Which type of restaurants is being controlled the most? And which type of restaurant tend to pass the test the most?
- we have already reduced the number of facility types from 400+ to 43
- now, we simply need to count for the most common facility type, and for the second question, simply calculate the ratios of pass/fail for each facility type
Do the inspection patterns change for large chain restaurants [from Starbucks and McDonald's] compared to smaller independent ones?
- we have extracted the big chains from the dataset
- compare ratios of pass/fail/out-of-business/pass-with-conditions/not-yet-ready for the same facility type in similar locations (and possibly their google reviews evaluations as well)
How are violations/failed inspections sensitive to permanent external factors such as neighborhood, type of establishments?
- we have already mapped 99+% of all entries in the dataset
- then, we will compute the ratios of pass/fail/out-of-business/pass-with-conditions/not-yet-ready for business in the same location and/or business type groups
How do violations/failed inspections correlate with temporary factors such as season, and time of the year?

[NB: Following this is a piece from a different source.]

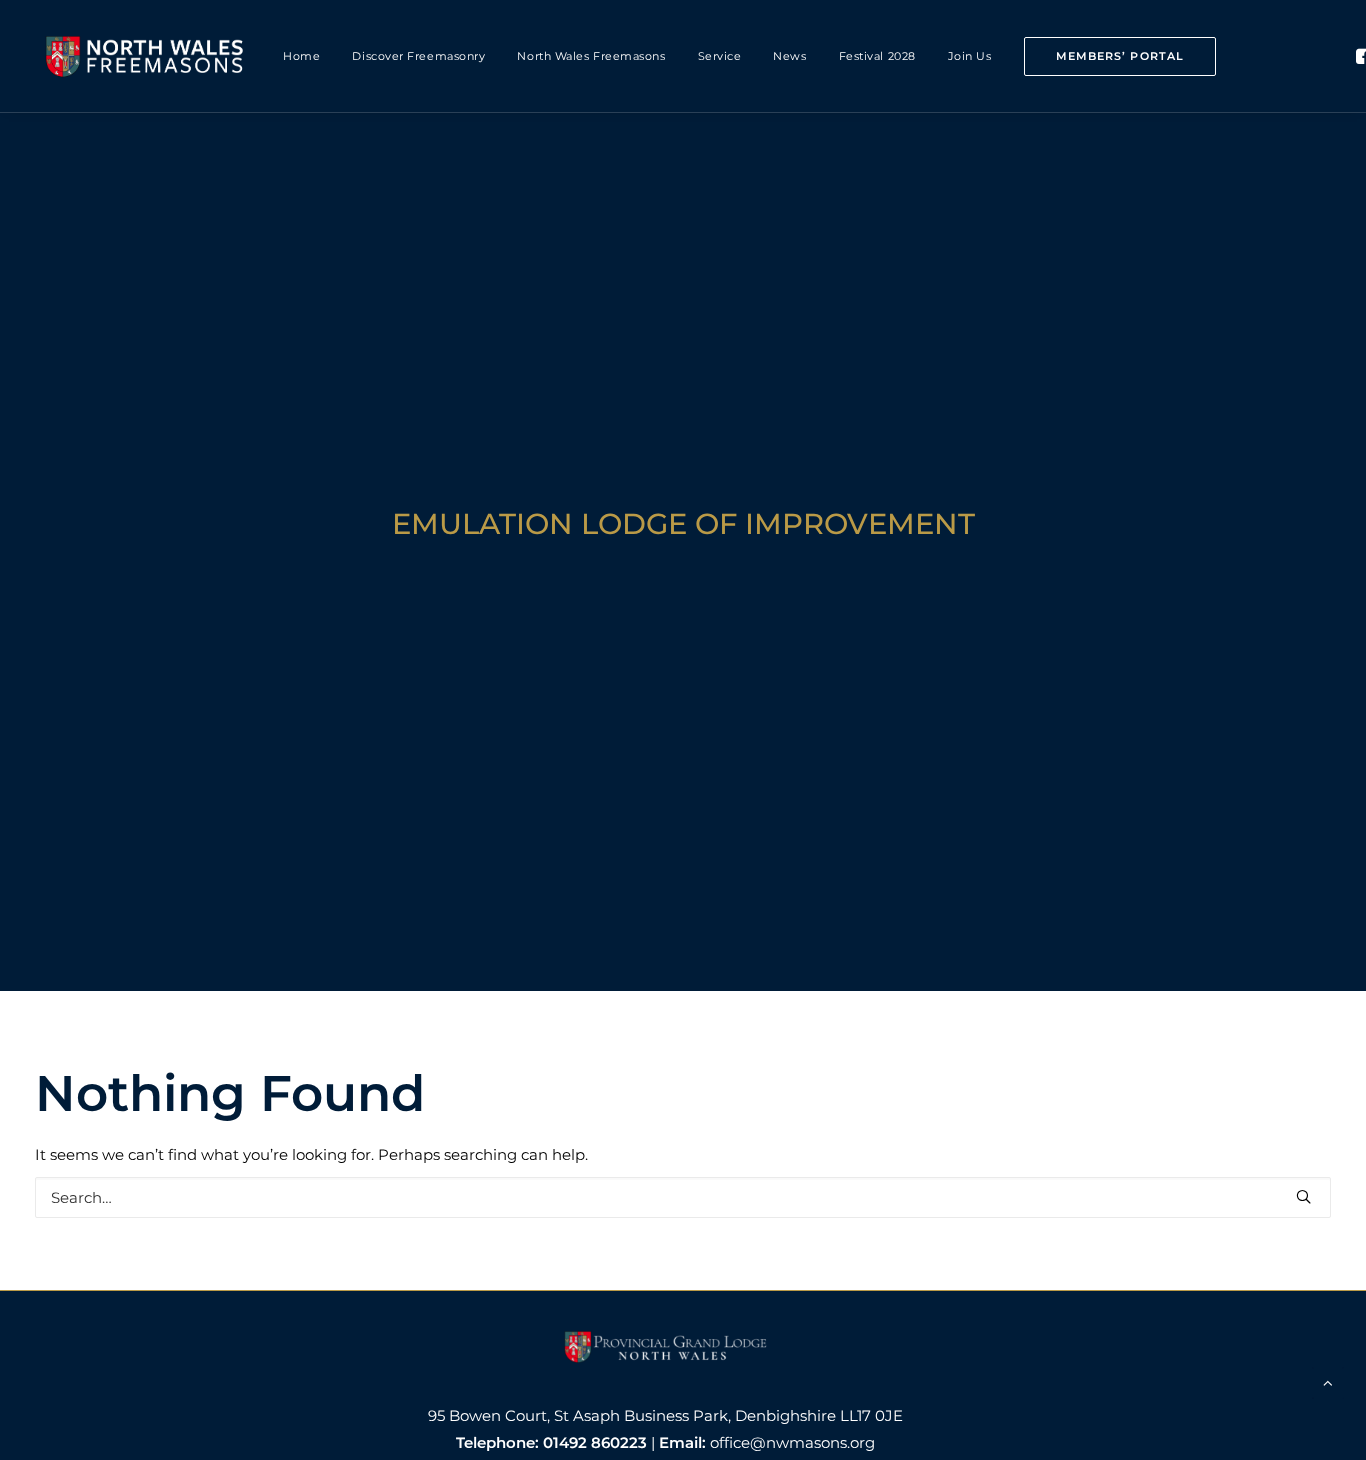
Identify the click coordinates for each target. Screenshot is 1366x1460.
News (789, 56)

That is, for a given area, are violations more or less regular, or are they susceptible to external factors, such as temperature?
- we already have the time of the year the inspection was done (possibly, we may integrate a dataset for temperatures, which would be trivial, if it provides a worthy insight)
- we just need to create a model and see whether time of year information allows for a greater accuracy when predicting pass/fail/out-of-business/pass-with-conditions/not-yet-ready (that is, whether time of year carries any extra information to a business performance in the inspection)
Is there any correlation between the number of violations and inspections with the (perceived) ethnicity of each neighborhood of Chicago?
- we have extracted (and plotted) ethnicities in Chicago on top of the results of the inspections
- we will try different approaches to answer this question
- grouping by ethnicity majorities and computing odds of pass/fail/out-of-business/pass-with-conditions/not-yet-ready
- create a prediction model using the several ethnicities presence percentage and evaluate whether it improves performance - and if so, what weights are assigned to which ethnicity (are there implicit biases?)
Is there a relationship between the inspections and restaurants' popularity on Google Local Review?
- we have already processed the Google Local Review dataset, and a naïve joint of both dataset already revealed more than 3500 common restaurants, and it's trivial to obtain the star rating of each
- we will investigate the impact of the average review score on the possible outcomes of an inspection (pass/fail/out-of-business/pass-with-conditions/not-yet-ready)
Sprint 1 (ends 02/12):
- Finish answering question 1
Sprint 2 (ends 09/12):
- Finish answering question 2
Sprint 3 (ends 16/12):
- Continue answering question 3
Sprint 4 (ends 20/12):
- Finish answering question 3 (cont.)
- Finish writing the data story